[EXTRACTED DATA]

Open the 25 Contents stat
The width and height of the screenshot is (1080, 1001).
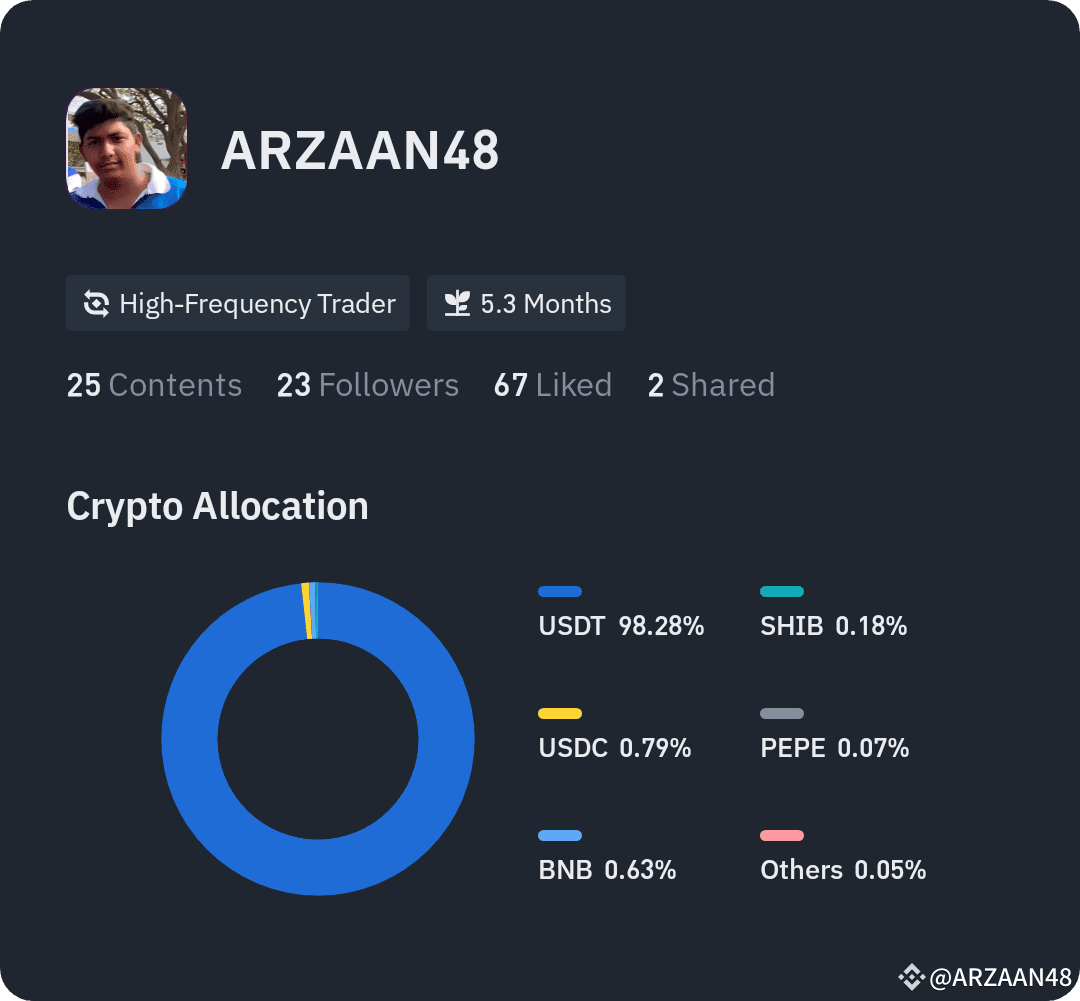pyautogui.click(x=154, y=385)
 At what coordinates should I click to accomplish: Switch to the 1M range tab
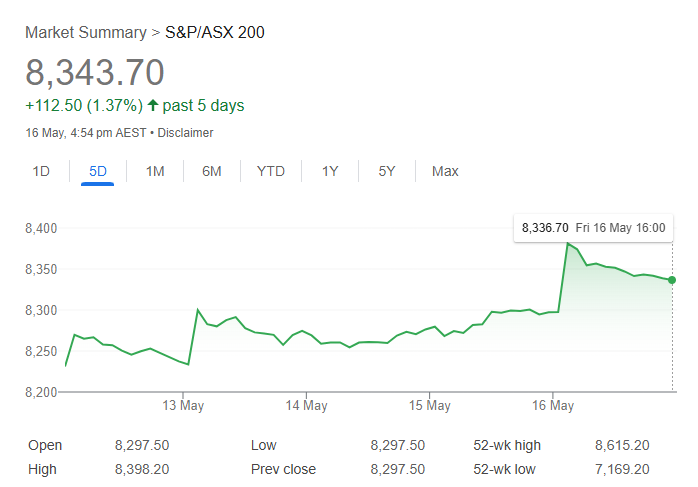point(155,171)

[/EXTRACTED DATA]

PROBLEM TO SOLVE — Write out the records above exactly. Pictures do not belong in the copy.

YOUR SOLUTION —
Open the 25 Contents stat
The width and height of the screenshot is (1080, 1001).
pyautogui.click(x=154, y=385)
 At what coordinates should I click to accomplish: Switch to the 1M range tab
point(155,171)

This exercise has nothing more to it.